Infosys' CEO Sikka speaks during a news conference at company's headquarters in Bangalore
"It gives us scalability, it gives us isolation and accountability of individuals," said Vishal Sikka, Infosys CEO on breaking down company into smaller business units. In Picture: Infosys' CEO Sikka speaks during a news conference at company's headquarters in Bangalore.Reuters

A global investment bank has expressed its doubts about Infosys' 'Vision 2020', a five-year plan to increase revenues to $20 billion.

While announcing its results for March quarter, Vishal Sikka - CEO of India's second-largest software services exporter - said the company aims at boosting revenues to $20 billion from current $8.7 billion over the next five years. He added that Infosys will also try to improve employee productivity by 50 percent.

UBS, on the other hand, says it is doubtful of the company's capacity to achieve the target and sees it is as a "significant challenge".

" will entail substantial organisational change with a limited safety margin," UBS' analyst Diviya Nagarajan told The Economic Times in a client note on Wednesday.

Bengaluru-based Infosys, once the leader of the country's $150 billion IT sector, has been struggling to sustain its market share due to lack of innovation and high employee attrition rate.

The Swiss bank says the IT major has to fully achieve its intended acquisition plans to reach the revenue target by 2020 "without further leverage".

"M&A is likely to be expensive; we estimate a payout of $6-9 billion with some balance sheet leverage," the analyst said.

The IT giant increased the size of its startup fund by five times to $500 million in January this year.
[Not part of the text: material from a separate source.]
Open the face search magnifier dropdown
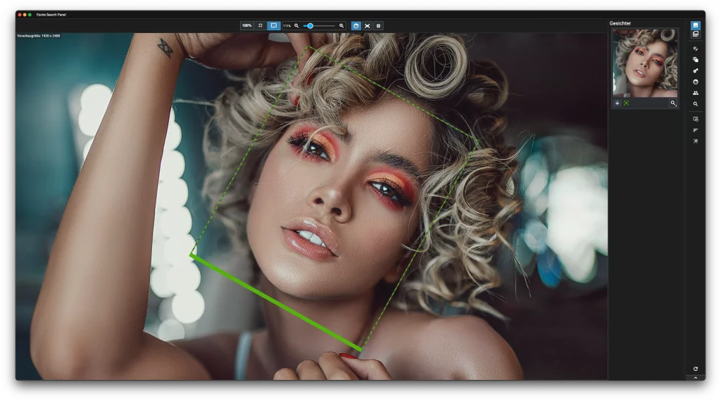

Besides, Sikka has allocated $250 million for investments in Indian startups.

The company has reportedly held discussions with software products think-tank iSpirt's M&A team in April on "how to best tap into India's software product ecosystem".

Further, Infosys' pricing of its services to clients - which remained weak in recent years - could weigh on its revenue projections if they are revised down further.

"We are concerned that Infosys' comments on industry-wide pricing trends could be interpreted by its customers as willingness to lower prices, and/or set off a pricing war among vendors," said Nagarajan.

The company will most likely continue to face difficulties in retaining staff as many senior-level executives quit over the past two years. In March, Infosys announced an average salary hike of 6.5 percent as it faces the highest attrition rate among domestic IT firms.

"In addition to changing the behaviour and mind-set of over 170,000 employees, the company also faces the task of motivating those working for 'yesterday's business', as it now terms over 90 percent of its existing services," said Nagarajan.

UBS has a price target of ₹1,600 for the Infosys stock.